Last night we ventured out in search of the new crescent moon, not just my team and I, but countless number of Muslims all over the world.  There was not a single verifiable positive naked eye sighting.  Yesterday was the 29th day of Shabaan. Today it was the 30th and final day of Shabaan with no other option than to start Ramadan tomorrow.

While many people devised an abstract construct to signify the start of the months in the Islamic Lunar calendar, nothing can be as simple and beautiful as going out to search for the new crescent moon.  The sight of the new moon has significant spiritual value for the heart.  By its vision it ingrains in the heart a firm certainty that serves as the foundation for actions that make up the worship of the One who created us.  Through that certainty our hearts find ease, calm and peace and dispells difficulty, angst and chaos.

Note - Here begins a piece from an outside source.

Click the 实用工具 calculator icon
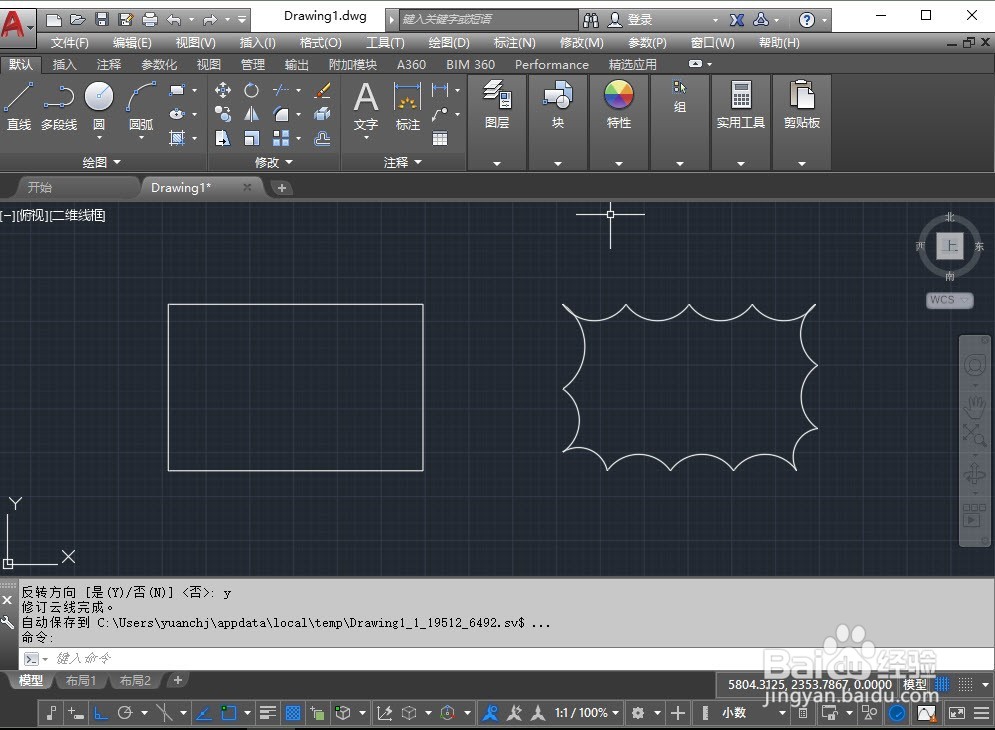This screenshot has height=730, width=995. 741,105
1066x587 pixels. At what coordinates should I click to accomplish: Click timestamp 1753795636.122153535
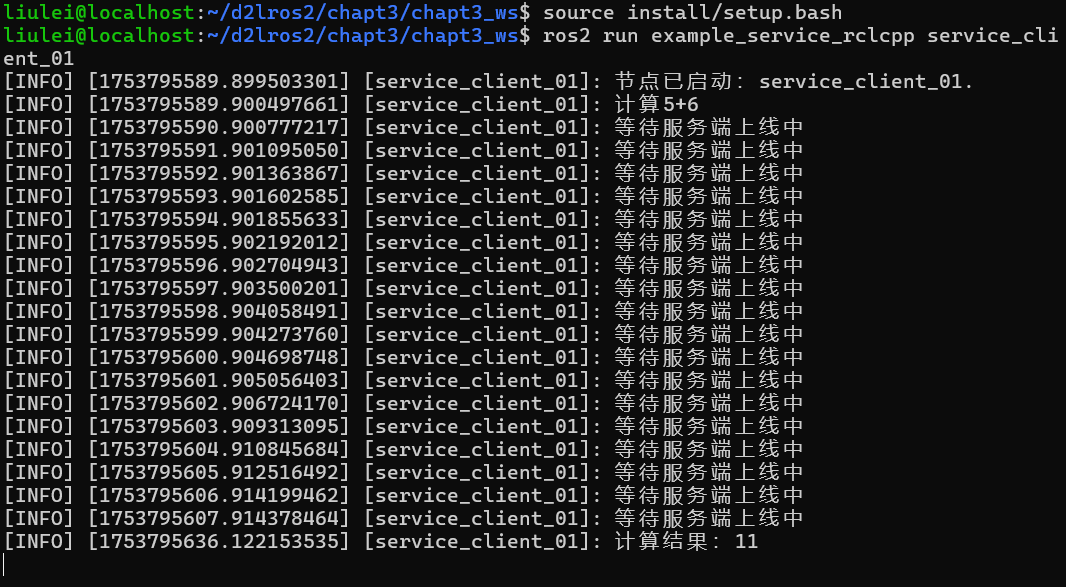pos(219,541)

The need to go out once again to search for the moon on the 30th day is redundant, but to help those who still might question whether they should have fasted today or not and did not go out to settle their own hearts, I hope this photo will settle it.

Ramadan Crescent Moon

Ramadan 1435

Ramadan is a wonderful time where we are given the opportunity to look at our selves in its mirror and see our shortcomings and work towards making ourselves better.  Its an exercise in self-discipline and fortitude, a time for reflection and contemplation, and a means for forgiveness and salvation.  Welcome this month with open arms, grasp onto it and garner as much benefit from it as you can before it moves on.

Ramadan Mubarak and Peace to All!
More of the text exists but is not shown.